BASF vient de consolider sa position sur le marché agricole pour 7,6 milliards d’euros. L’entreprise allemande acquiert ainsi, selon un communiqué daté du 1er août, « les activités et les actifs que Bayer avait proposé de céder dans le contexte de son rachat de Monsanto. »

Une vente en deux temps

La transaction court depuis déjà plusieurs mois. À l’automne 2017, Bayer et BASF avaient déjà signé la vente de près de 5,9 milliards d’euros d’actifs concernant, d’après un communiqué de Bayer daté du 13 octobre 2017, « l’activité mondiale de glufosinate-ammonium ainsi que certaines activités de semences ». Parmi ces activités, on compterait notamment la recherche et la sélection sur le colza, ainsi que la plateforme de recherche et développement dédiée au blé hybride.

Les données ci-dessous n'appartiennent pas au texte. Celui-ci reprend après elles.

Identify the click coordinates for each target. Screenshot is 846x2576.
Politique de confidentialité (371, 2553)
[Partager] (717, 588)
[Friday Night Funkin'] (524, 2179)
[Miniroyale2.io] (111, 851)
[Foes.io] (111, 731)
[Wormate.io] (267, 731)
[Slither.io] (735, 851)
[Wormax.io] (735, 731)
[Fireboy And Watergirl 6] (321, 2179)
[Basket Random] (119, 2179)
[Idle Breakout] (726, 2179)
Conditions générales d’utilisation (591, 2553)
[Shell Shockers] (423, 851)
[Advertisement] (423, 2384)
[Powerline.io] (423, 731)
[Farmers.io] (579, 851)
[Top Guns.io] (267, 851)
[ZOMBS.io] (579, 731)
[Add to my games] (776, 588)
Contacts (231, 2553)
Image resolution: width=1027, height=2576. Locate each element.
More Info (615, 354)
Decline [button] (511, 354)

À l’époque, le président du conseil d’administration de Bayer AG, Werner Bauman, voulait par cette vente montrer la bonne volonté du groupe aux autorités européennes : « Nous adoptons une approche proactive pour aborder les éventuelles questions réglementaires, dans l’optique de faciliter la conclusion de la transaction avec Monsanto »

À ce premier accord se sont ajoutés en avril dernier 1,7 milliard d’actifs supplémentaires dans les semences potagères, le traitement des semences, ainsi qu’une plateforme d’agriculture numérique. BASF s’est engagé à cette occasion à conserver les salariés de ces divisions pendant au moins trois ans.

Au total, près de 4 500 employés devraient changer de patron avec cette vente. Le travail n’est cependant pas terminé puisque, comme le précise le dernier communiqué de BASF en date du 1er août, « l’activité des semences potagères [devra] être finalisée au troisième trimestre 2018 ».